2番手スタートから3番手にドロップした平川は、1周目のダンロップコーナーでスズキに並びかけるも、ブレーキングでややコース外側に出てしまい、その間に後方に続いていた山内英輝(B-MAX・F312)が3番手へ。山内はその勢いに乗じて2周目のダンロップコーナーでスズキに襲いかかるも、平川と同様にアウトにはらんでしまい、3周目は山内と平川のバトルに転じた。

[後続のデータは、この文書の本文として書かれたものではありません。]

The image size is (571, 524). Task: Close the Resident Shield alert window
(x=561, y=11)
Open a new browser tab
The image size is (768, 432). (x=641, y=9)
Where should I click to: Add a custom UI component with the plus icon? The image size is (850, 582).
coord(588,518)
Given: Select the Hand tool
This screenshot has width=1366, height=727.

山内とのバトルを制した平川は前に出ると、少しずつ山内とのギャップを広げ、これで上位3台は中山、スズキ、平川というオーダーで落ち着くことに。そのままのポジションで15周のチェッカーが振られ、中山がSUGO戦から5連勝を飾ることになった。4位は山内、5位はスタートで最後尾まで落ちたリチャード・ブラッドレー(PETRONAS TOM'S F312)となった。
Nクラスは序盤から平峰一貴(HFDP RACING F307)がレースをリード。今回マシュー・ホーソンに代わってKCMGの20号車をドライブしている蒲生尚弥がさすがの実力で2番手をキープした。しかし、グリッド降格とスタート直後の混乱でポジションを落としていた佐々木大樹(NDDP RACING)が混乱をかきわけ、少しずつ前走車をかわすと、13周目には平峰をもかわしNクラストップに浮上した。
佐々木はそのままNクラス首位でチェッカーを受け新チャンピオンの実力を誇示することに。Nクラス2位は平峰、3位は蒲生となった。
これで今季の全日本F3選手権はすべてのシリーズ戦を終了することとなったが、来月開催されるF3マカオグランプリにはチャンピオン平川、中山、山内が全日本F3勢として参戦する予定だ。